Some recent discussions about the use of the compound relation in English (#753, #756, #757) have acted as slings for a wider discussion on the definition and use of this relation in the annotation of UD treebanks, which deserves its own space.

My main point being that actually, at least as it stands now in the guidelines, compound seems poorly or unclearly defined and also not so much justified, in that it just appears as a variant of nmod/amod. What I see:

  • Though purportedly a quite common phenomenon, it distribution might be very irregular: it is used massively by some treebanks, but completely ignored by others (e.g. Latin IT-TB & LLCT, or reportedly French);
  • It seems to capture a merely superficial aspect of a modifier: parallel expressions are annotated as compound or nmod based e.g. on the position with respect to the head or presence/absence of morphological traits:
    • dog tail (compound) vs. tail of the dog (nmod) vs the dog's tail (nmod?)
  • It should represent "an absence of internal structure", but very often constructions using compound see a clear hierarchy, a kind of "nesting":
    • criminal defense attorney -> amod(defense,criminal) nmod(attorney,defense) root(attorney)

- - - - - - -

What to produce:
Repeat verbatim the passage of the compound-relation discussion that begins at the words "My main point" and stops after "dog's tail (nmod?)". Use only the compound-relation discussion above as your source.

Material provided:
- - - - - - -

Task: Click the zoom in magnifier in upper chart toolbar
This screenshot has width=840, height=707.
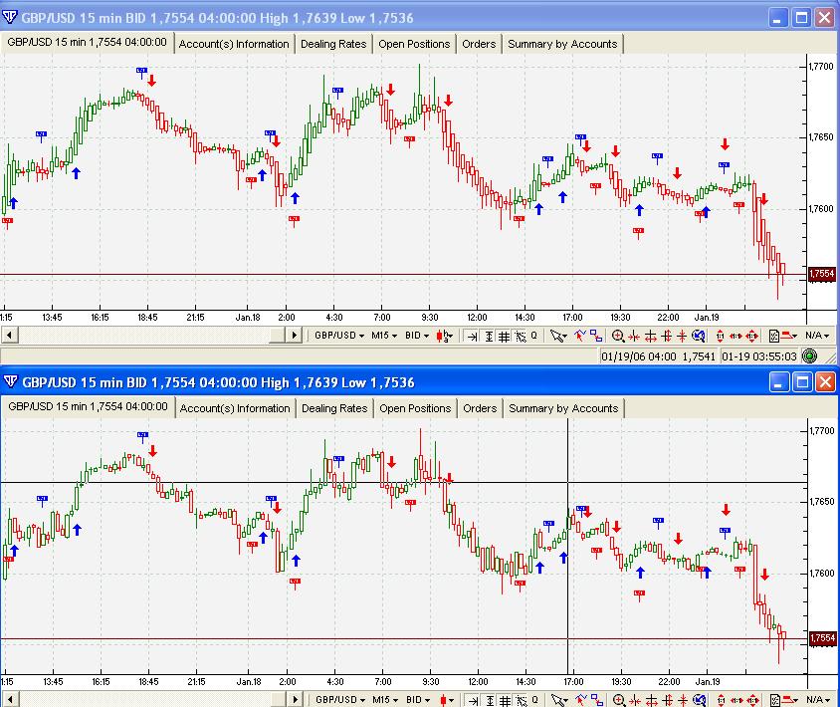Action: [x=618, y=336]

- - - - - - -

Output for this task:
My main point being that actually, at least as it stands now in the guidelines, compound seems poorly or unclearly defined and also not so much justified, in that it just appears as a variant of nmod/amod. What I see:

  • Though purportedly a quite common phenomenon, it distribution might be very irregular: it is used massively by some treebanks, but completely ignored by others (e.g. Latin IT-TB & LLCT, or reportedly French);
  • It seems to capture a merely superficial aspect of a modifier: parallel expressions are annotated as compound or nmod based e.g. on the position with respect to the head or presence/absence of morphological traits:
    • dog tail (compound) vs. tail of the dog (nmod) vs the dog's tail (nmod?)